Thursday 9 July 2015

"A change is gonna come"

Metamorphosis.jpgThe lyric of the late, great Sam Cooke, which hit the charts 50 years ago, in 1965, seems a long way from the classic short story published 100 years ago, in 1915 by one of my top 5 authors, Franz Kafka: Die Verwandlung, or The Metamorphosis. It opens in as compelling a manner as George Orwell's 1984 or Charles Dickens' A Tale of Two Cities (if you haven't read them, now's as good a time as any, with summer holidays coming on). The first part begins with a frightening awakening, quite removed from the mood of the opening of Swann's Way by Marcel Proust, the first in his 7 part work collectively entitled "À la recherche du temps perdu". Kafka's story draws on a mythological tale (Ovid) based on a real biological phenomenon: metamorphosis.

"One morning, when Gregor Samsa woke from troubled dreams, he found himself transformed in his bed into a horrible vermin. He lay on his armour-like back, and if he lifted his head a little he could see his brown belly, slightly domed and divided by arches into stiff sections. The bedding was hardly able to cover it and it seemed ready to slide off at any moment.
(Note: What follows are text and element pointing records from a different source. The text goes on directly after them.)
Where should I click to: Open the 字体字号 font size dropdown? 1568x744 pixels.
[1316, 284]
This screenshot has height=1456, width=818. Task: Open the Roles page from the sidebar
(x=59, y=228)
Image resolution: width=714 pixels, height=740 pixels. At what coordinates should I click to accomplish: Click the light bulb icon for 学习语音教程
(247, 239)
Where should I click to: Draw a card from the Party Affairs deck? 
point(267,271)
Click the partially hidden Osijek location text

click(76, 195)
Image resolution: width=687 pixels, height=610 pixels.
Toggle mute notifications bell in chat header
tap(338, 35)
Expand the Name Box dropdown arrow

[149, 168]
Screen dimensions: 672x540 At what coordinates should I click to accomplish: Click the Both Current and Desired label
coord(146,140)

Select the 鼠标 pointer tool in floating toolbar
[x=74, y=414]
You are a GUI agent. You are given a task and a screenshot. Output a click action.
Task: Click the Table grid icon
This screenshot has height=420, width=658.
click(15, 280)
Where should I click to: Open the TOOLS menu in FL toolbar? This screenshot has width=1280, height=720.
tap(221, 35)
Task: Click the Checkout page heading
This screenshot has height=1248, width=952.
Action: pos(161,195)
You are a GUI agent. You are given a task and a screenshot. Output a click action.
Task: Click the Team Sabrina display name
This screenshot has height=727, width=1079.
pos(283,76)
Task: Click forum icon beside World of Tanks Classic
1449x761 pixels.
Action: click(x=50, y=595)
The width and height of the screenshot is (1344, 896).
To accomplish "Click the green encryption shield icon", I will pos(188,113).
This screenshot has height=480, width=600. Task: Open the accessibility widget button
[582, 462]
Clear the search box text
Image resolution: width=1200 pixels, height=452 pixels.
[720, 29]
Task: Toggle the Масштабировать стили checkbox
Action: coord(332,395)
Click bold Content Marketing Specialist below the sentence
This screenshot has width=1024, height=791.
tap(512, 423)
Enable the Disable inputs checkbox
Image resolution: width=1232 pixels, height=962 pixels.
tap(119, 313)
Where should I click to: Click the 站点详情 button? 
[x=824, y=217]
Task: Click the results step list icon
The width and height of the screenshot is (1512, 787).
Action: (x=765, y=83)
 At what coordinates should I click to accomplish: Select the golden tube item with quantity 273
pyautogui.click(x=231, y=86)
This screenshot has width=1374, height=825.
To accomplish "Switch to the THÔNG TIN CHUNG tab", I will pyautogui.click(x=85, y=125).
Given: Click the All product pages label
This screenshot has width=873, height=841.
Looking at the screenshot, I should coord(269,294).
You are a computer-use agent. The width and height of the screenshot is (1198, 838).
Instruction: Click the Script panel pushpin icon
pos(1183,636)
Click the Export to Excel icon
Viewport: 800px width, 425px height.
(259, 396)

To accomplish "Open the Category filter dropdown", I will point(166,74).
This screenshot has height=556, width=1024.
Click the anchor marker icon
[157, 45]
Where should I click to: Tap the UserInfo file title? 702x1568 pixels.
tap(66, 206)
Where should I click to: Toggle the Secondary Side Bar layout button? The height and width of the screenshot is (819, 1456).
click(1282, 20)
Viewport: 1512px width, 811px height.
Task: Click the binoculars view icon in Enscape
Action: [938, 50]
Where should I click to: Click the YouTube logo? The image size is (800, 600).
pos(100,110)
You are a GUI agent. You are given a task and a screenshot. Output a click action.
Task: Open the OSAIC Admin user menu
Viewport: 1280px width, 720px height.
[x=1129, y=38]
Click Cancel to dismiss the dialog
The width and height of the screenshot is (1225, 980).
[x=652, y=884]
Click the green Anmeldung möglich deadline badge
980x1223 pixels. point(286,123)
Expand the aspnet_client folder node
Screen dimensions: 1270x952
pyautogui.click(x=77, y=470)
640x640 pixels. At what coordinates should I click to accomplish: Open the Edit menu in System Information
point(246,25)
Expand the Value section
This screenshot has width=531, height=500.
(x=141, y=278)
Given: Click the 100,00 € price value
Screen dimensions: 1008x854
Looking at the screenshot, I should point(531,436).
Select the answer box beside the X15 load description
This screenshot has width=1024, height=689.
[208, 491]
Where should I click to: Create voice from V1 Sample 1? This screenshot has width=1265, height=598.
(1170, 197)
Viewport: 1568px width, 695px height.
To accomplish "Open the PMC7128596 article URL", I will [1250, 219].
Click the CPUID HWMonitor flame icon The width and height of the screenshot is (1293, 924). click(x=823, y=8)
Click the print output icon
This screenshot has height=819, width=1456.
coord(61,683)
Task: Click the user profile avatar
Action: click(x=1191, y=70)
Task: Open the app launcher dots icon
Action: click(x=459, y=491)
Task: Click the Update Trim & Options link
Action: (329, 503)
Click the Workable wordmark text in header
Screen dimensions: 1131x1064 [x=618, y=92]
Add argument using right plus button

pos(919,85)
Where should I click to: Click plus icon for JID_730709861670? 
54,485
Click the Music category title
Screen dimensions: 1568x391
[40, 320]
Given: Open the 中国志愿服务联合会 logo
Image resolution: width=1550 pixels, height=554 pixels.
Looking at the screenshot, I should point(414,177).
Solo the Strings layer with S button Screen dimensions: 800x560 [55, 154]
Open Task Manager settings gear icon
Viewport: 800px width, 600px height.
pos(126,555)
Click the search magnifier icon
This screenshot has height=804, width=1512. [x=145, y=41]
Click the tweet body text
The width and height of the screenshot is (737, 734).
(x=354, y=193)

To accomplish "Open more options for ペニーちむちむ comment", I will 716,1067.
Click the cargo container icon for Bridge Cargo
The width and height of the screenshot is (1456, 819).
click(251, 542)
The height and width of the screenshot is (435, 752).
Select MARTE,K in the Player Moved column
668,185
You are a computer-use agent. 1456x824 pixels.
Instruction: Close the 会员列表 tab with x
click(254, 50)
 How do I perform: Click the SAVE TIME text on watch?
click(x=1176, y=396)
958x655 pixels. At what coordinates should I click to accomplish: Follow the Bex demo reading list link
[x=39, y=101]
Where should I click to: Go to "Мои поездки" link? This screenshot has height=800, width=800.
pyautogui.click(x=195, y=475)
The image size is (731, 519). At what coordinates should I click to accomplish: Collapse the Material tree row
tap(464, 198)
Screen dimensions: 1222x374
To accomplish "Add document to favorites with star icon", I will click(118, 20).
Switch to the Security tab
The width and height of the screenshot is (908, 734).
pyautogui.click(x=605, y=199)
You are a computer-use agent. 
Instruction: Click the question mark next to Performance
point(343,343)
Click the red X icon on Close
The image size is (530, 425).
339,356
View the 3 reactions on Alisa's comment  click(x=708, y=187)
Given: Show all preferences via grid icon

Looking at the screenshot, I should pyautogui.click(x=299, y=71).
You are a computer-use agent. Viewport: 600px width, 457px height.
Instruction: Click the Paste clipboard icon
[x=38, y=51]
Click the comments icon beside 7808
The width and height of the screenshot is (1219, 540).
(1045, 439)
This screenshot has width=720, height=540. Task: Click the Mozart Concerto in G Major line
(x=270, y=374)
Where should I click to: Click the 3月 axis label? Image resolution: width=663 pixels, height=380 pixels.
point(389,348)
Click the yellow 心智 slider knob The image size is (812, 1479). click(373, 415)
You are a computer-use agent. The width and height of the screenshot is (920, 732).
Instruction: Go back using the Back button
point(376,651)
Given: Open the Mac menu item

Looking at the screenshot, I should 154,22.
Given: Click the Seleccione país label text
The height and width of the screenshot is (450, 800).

His many legs, pitifully thin compared with the size of the rest of him, waved about helplessly as he looked."

"What on earth am I rambling on about?" (I can hear you gasp!). I am thinking about a recent documentary on BBC4 in which the film maker David Malone  beautifully contrasts the developmental biology of metamorphosis in caterpillars, tadpoles and sea urchins, with the "psychological metamorphosis" which he exemplifies through the plight of a soldier returning from war. If you want another recommendation it is the final part of Sebastian Faulks' novel Birdsong, which addresses this traumatic social phenomenon. 

We have chosen to make the darkling beetle, (RHS) Tenebrio molitor one of our model organisms at the UTC. You can drop into the cell growth room any time and see these stages of metamorphosis in this beetle. Think about the larvae, the pupae and the adult beetle. Then consider the fact that each "form"  is encoded by the same set of genes or genome. Two totally different creatures derived from the same genome. I challenge you all to not be fascinated by the task of explaining how such a complex outcome: two essentially distinct  creatures from one "blueprint".  This presents opportunities for Biology, Chemistry, Physics and Maths.

The summer for me will involve getting to grips with new software to decode the data obtained by our outgoing Grenland Biodesign team, in particular Jack , Rigsby, Sarah, Matthew and Will, who worked with Ashraf (one of my PhD students) who provided the genomic DNA samples for Dr. Chritiane Hertz-Fowler's team at the Genome Centre (University of Liverpool) to produce the raw genome data. What a great legacy for the UTC: our own model organism and an emerging genome that we can call our own. September 2015 will see a new cohort of students at Y10 and Y12, a real change is gonna come, but I know that those leaving this year will leave a long lasting legacy!